Comment 9 for bug 1438136

Revision history for this message
Mike Rylander (mrylander) wrote :

No problem.

I'm working with a comparable data set based on your estimates and actual costs, so I think I have a good handle on it now. What I'm seeing is that the statistics for the array are actually really good, but the planner is not, for some reason, noticing that.
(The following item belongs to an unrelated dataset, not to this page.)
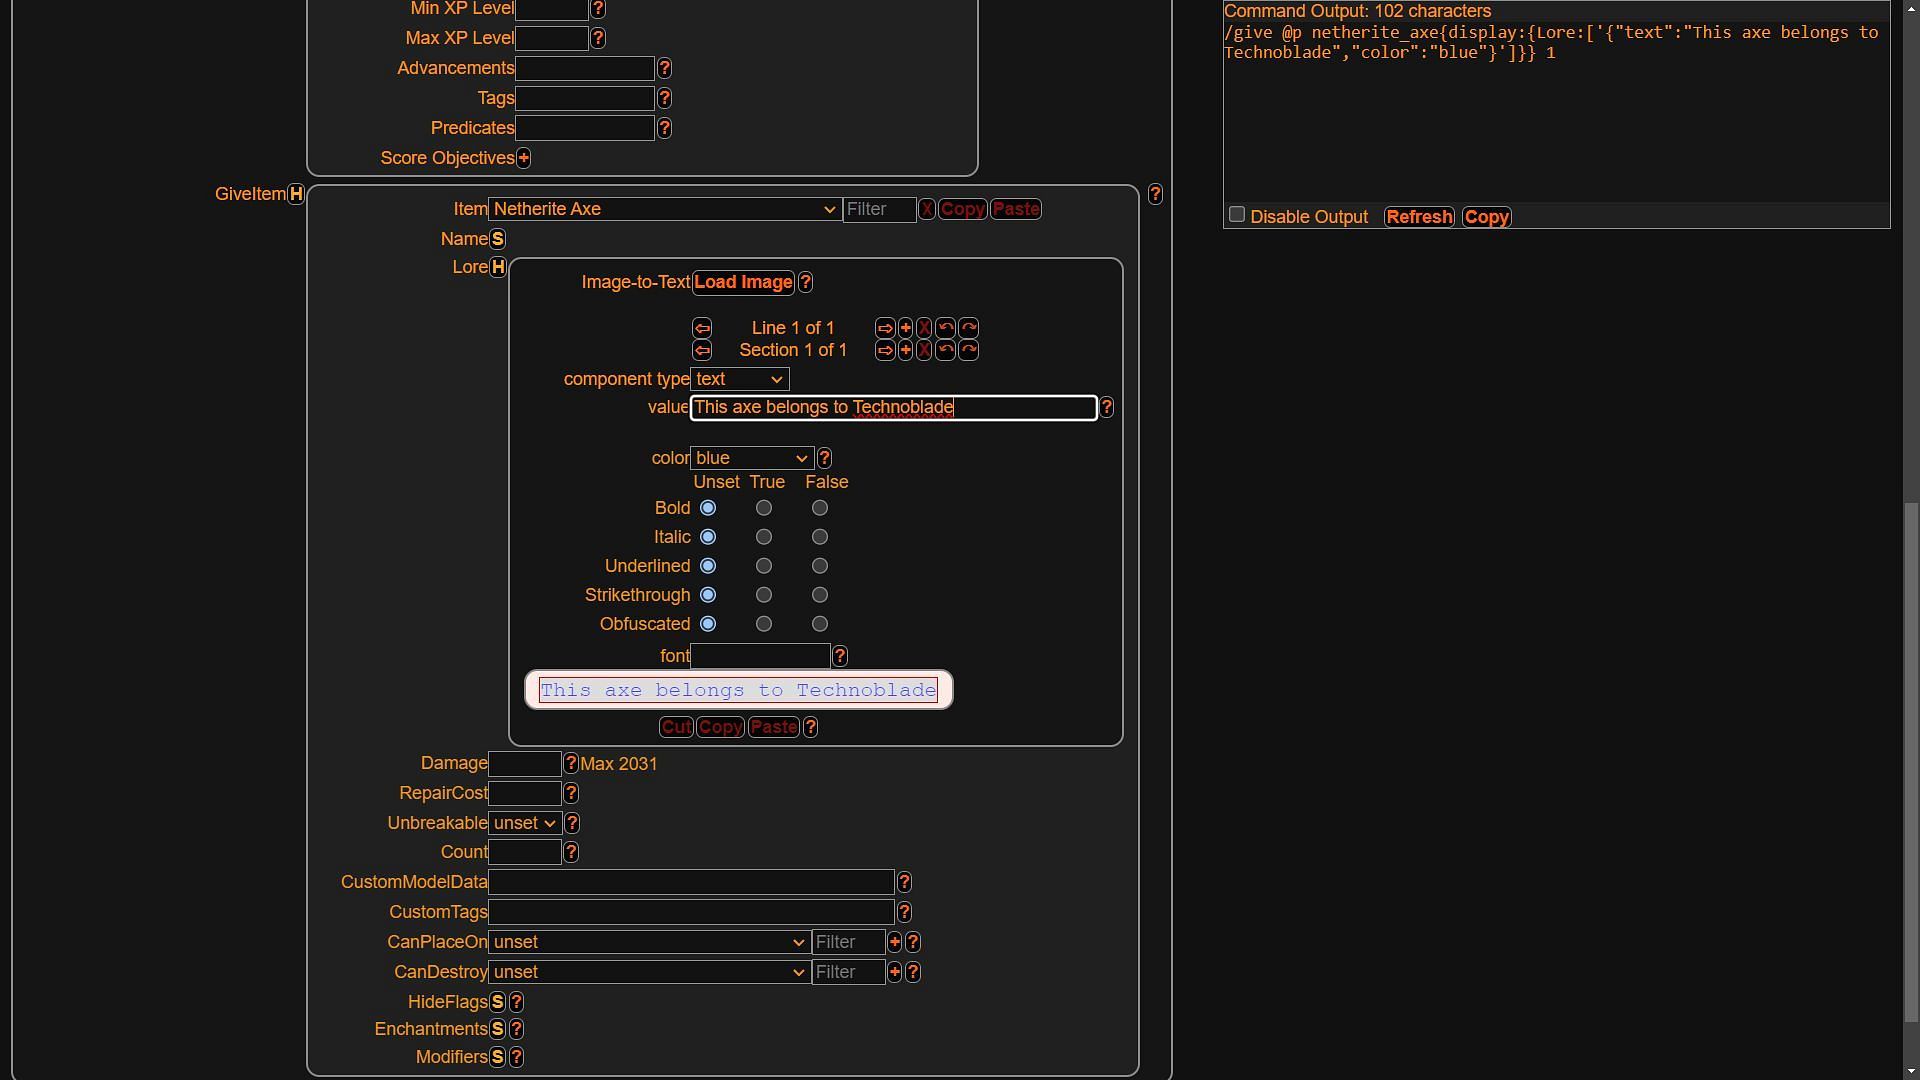Image resolution: width=1920 pixels, height=1080 pixels.
Task: Enable Italic formatting True radio button
Action: point(764,537)
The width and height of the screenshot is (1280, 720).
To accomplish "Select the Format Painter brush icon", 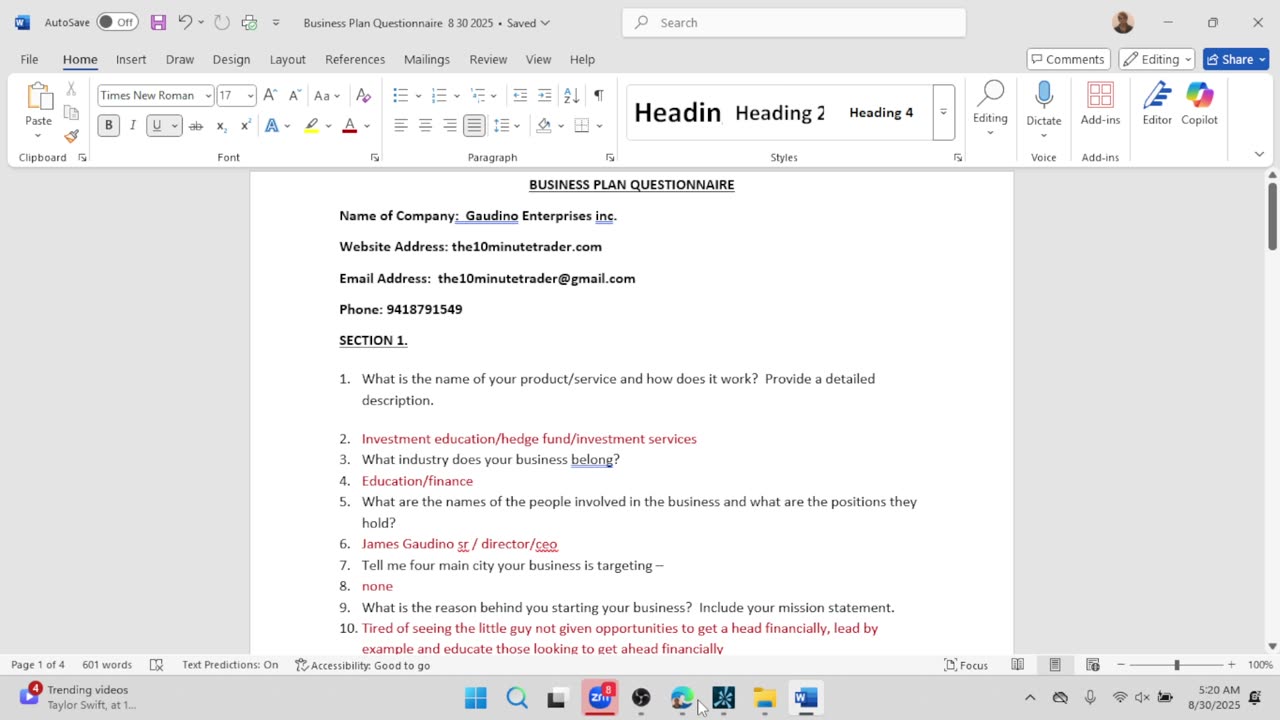I will coord(71,136).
For instance:

# explain analyze select count(*) from metabib.record_attr_vector_list where vlist @@ '(610)';
                                                                   QUERY PLAN
------------------------------------------------------------------------------------------------------------------------------------------------
 Aggregate (cost=3809.32..3809.33 rows=1 width=0) (actual time=902.652..902.652 rows=1 loops=1)
   -> Bitmap Heap Scan on record_attr_vector_list (cost=38.79..3803.90 rows=2167 width=0) (actual time=342.924..724.453 rows=1268532 loops=1)
         Recheck Cond: (vlist @@ '610'::query_int)
         -> Bitmap Index Scan on mrca_vlist_idx (cost=0.00..38.25 rows=2167 width=0) (actual time=333.671..333.671 rows=1486582 loops=1)
               Index Cond: (vlist @@ '610'::query_int)
 Total runtime: 902.712 ms
(6 rows)

Even with no constraining join conditions, it still wants to use a bitmap index scan. However, the stats say that the value 610 is in is in approximately 73% of the rows in that table:

# select row_number from (select unnest, row_number() over () from (select unnest(most_common_elems::text::int[]) from pg_stats where tablename = 'record_attr_vector_list' and attname = 'vlist')x)y where unnest=610;
 row_number
------------
        326
(1 row)

# select most_common_elem_freqs[326] from pg_stats where tablename = 'record_attr_vector_list' and attname = 'vlist'; most_common_elem_freqs
------------------------
                 0.7364
(1 row)

So, either it intarray-supplied operators are not using the stats, or Pg has a bug or deficiency. Either way, I'm continuing to look for a way to construct the query such that the stats are used.

More as the story develops...